[Job]
Find every line in the listing below that contains the word "height" and copy each of those lines.

[Material for this exercise]
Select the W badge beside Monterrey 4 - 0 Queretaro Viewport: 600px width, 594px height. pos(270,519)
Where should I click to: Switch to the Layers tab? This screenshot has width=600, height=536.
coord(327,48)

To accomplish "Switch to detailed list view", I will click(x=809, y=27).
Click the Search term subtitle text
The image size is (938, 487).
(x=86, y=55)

[Output]
Select the W badge beside Monterrey 4 - 0 Queretaro Viewport: 600px width, 594px height. pos(270,519)
Where should I click to: Switch to the Layers tab? This screenshot has width=600, height=536.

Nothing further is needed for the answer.